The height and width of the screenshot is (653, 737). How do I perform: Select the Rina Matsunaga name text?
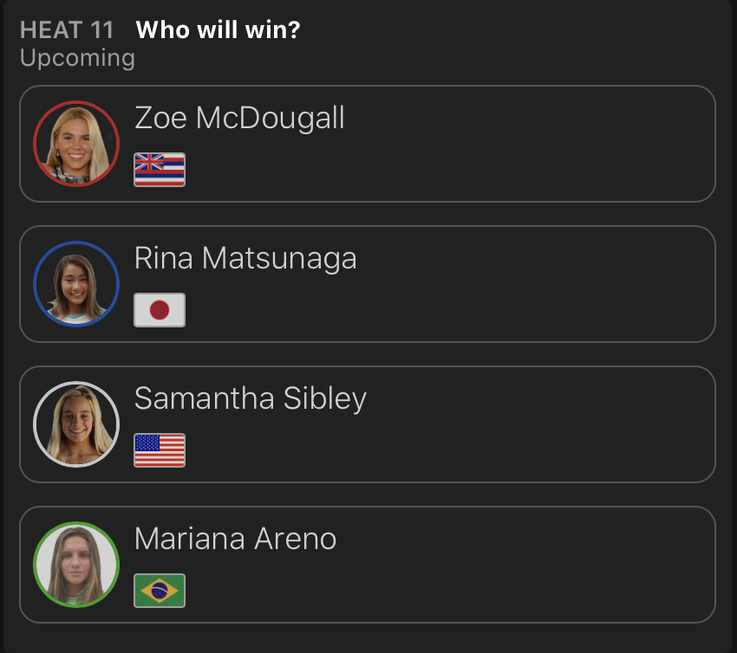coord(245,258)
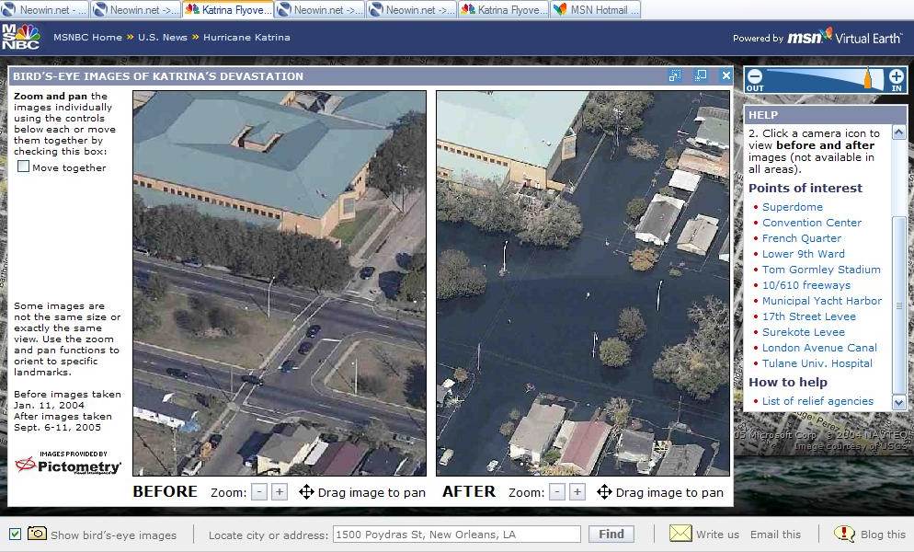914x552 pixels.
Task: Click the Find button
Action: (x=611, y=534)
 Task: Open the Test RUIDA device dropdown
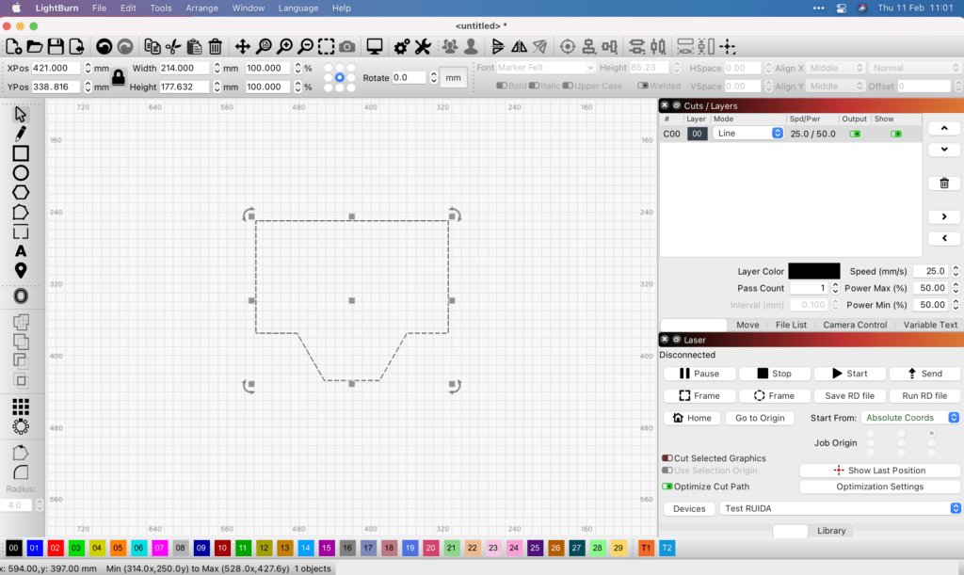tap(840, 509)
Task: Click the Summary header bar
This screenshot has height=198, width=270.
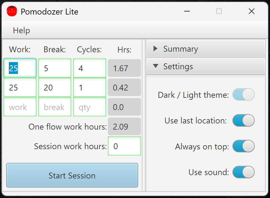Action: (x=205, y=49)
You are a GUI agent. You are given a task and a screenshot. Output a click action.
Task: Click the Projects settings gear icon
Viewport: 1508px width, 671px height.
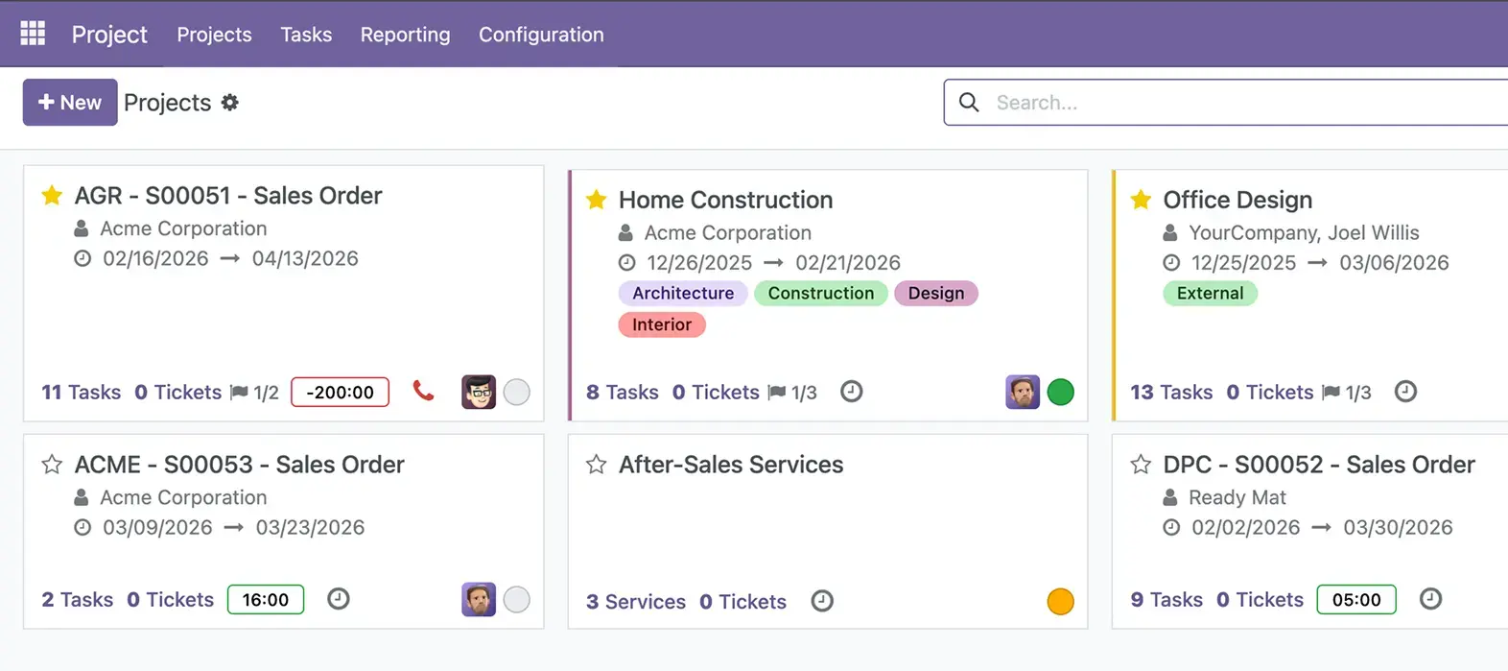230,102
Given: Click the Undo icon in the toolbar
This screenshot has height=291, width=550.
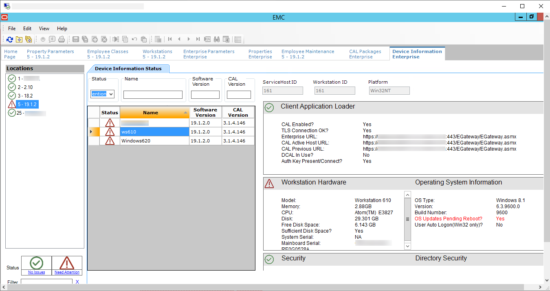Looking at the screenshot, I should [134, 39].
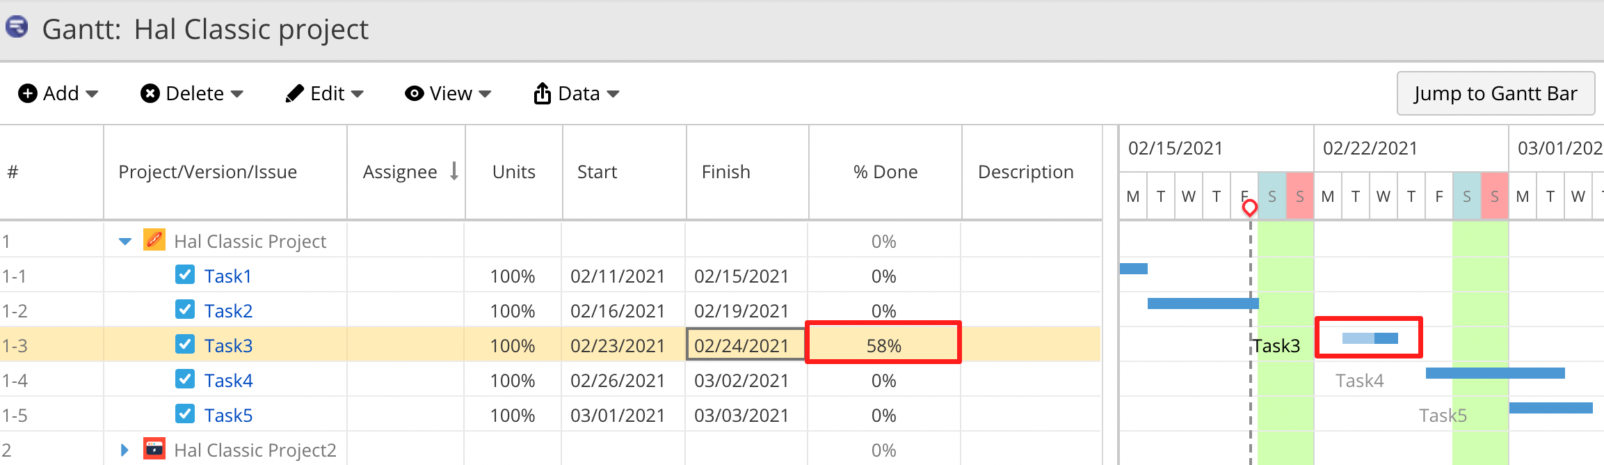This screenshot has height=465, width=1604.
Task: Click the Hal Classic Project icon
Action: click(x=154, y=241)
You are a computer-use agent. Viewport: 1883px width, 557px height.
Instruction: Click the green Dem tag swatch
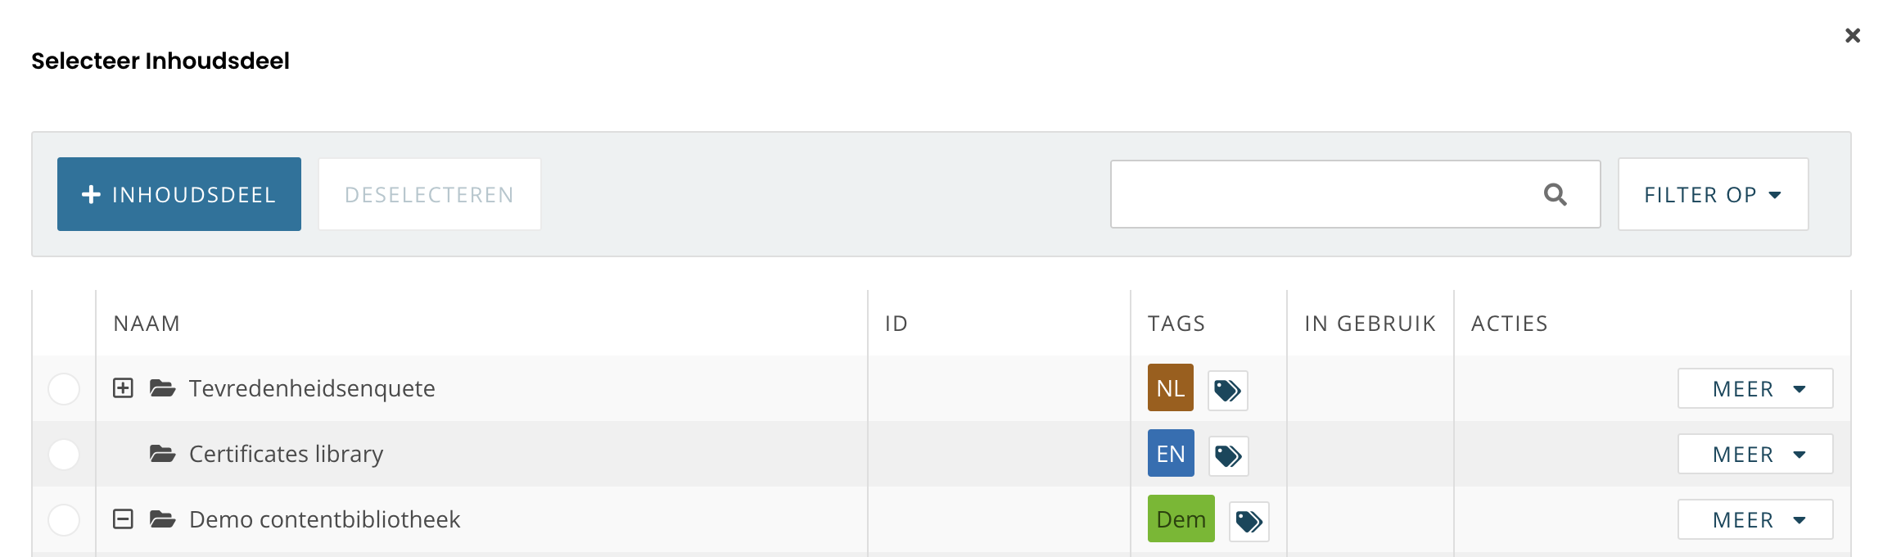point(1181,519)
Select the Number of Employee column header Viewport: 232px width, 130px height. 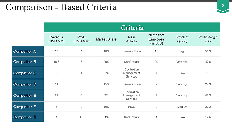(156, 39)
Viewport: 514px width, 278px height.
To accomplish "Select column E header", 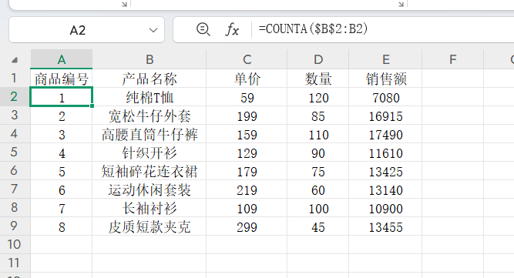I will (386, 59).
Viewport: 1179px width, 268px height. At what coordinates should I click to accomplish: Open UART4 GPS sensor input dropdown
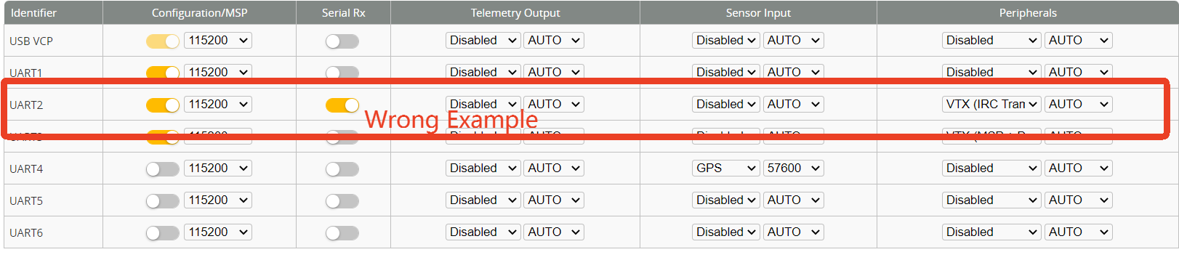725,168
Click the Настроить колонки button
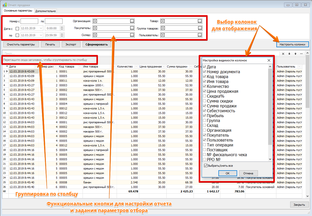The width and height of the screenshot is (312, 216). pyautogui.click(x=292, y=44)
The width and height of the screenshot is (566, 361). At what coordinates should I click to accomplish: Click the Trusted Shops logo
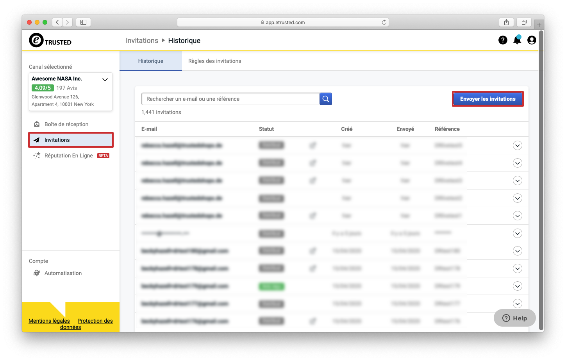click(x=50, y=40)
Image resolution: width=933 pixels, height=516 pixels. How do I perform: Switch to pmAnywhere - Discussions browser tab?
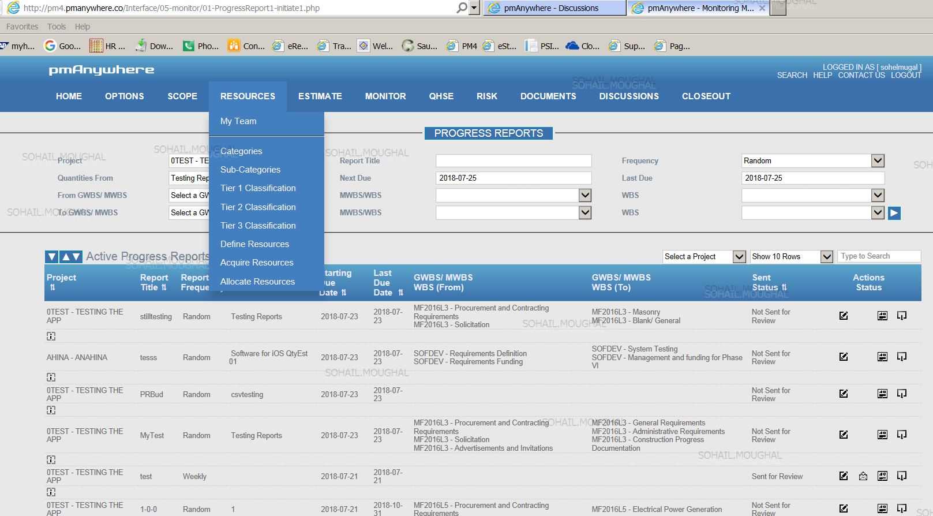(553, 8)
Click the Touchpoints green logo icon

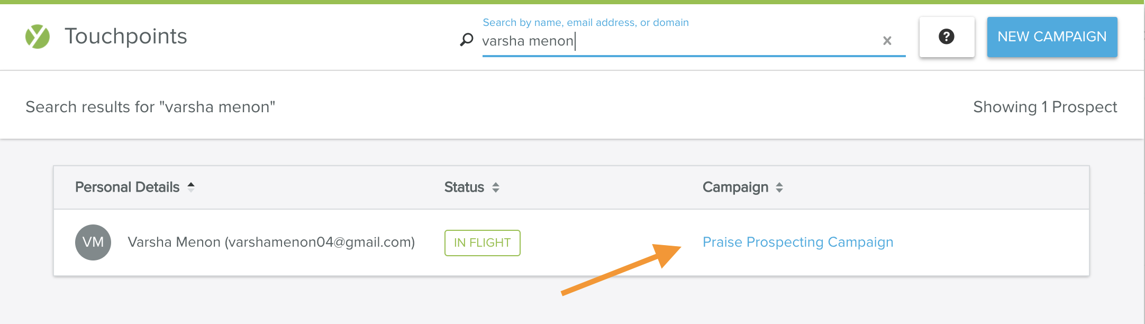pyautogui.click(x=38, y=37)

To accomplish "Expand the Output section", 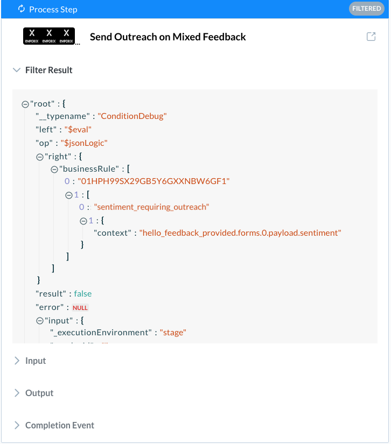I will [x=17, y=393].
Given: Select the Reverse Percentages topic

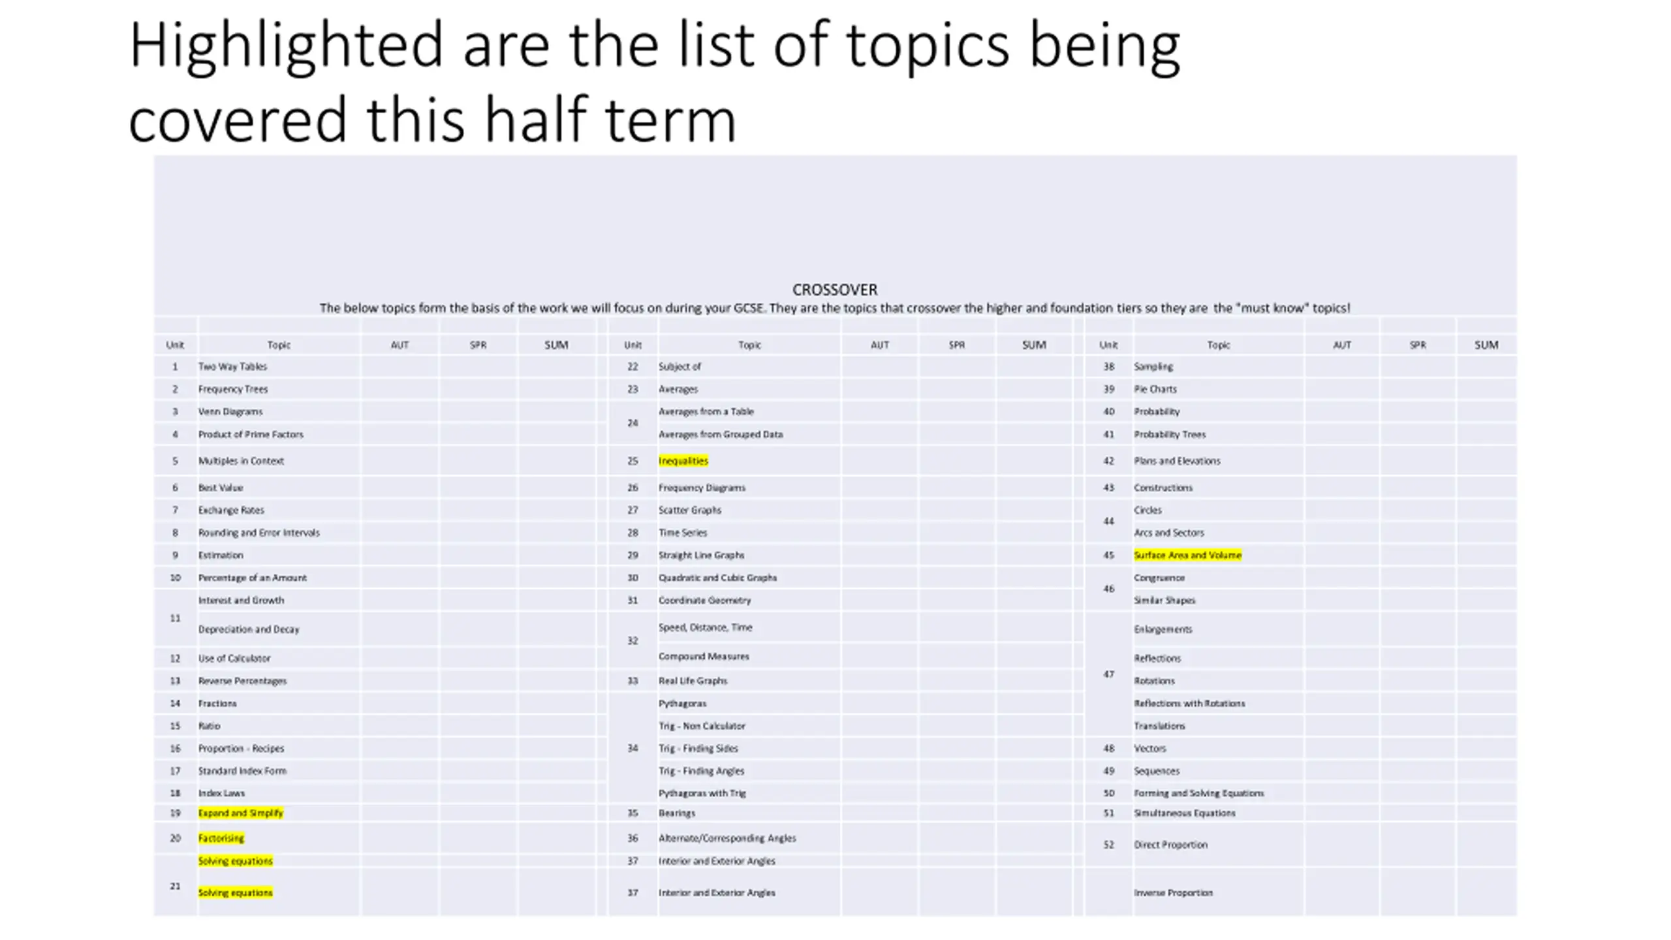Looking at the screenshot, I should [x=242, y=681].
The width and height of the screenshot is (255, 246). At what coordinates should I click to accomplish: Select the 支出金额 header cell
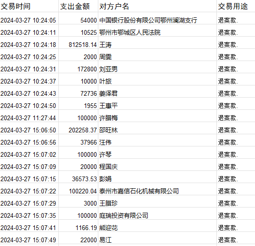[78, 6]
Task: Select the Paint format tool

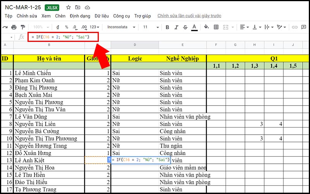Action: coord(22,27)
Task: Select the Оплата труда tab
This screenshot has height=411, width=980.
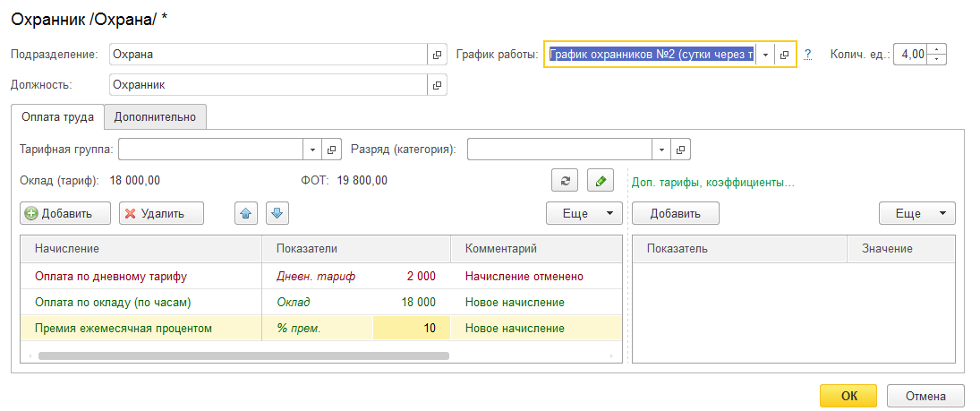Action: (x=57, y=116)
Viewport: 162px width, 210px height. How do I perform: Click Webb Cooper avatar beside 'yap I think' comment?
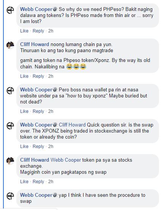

+ + + +

Filter the records above for the string "agent" and copy each matching line.

You are a GUI agent. You are given a task and a screenshot. Output a click action.
You are a computer-use agent. Viewport: 1883px width, 557px height.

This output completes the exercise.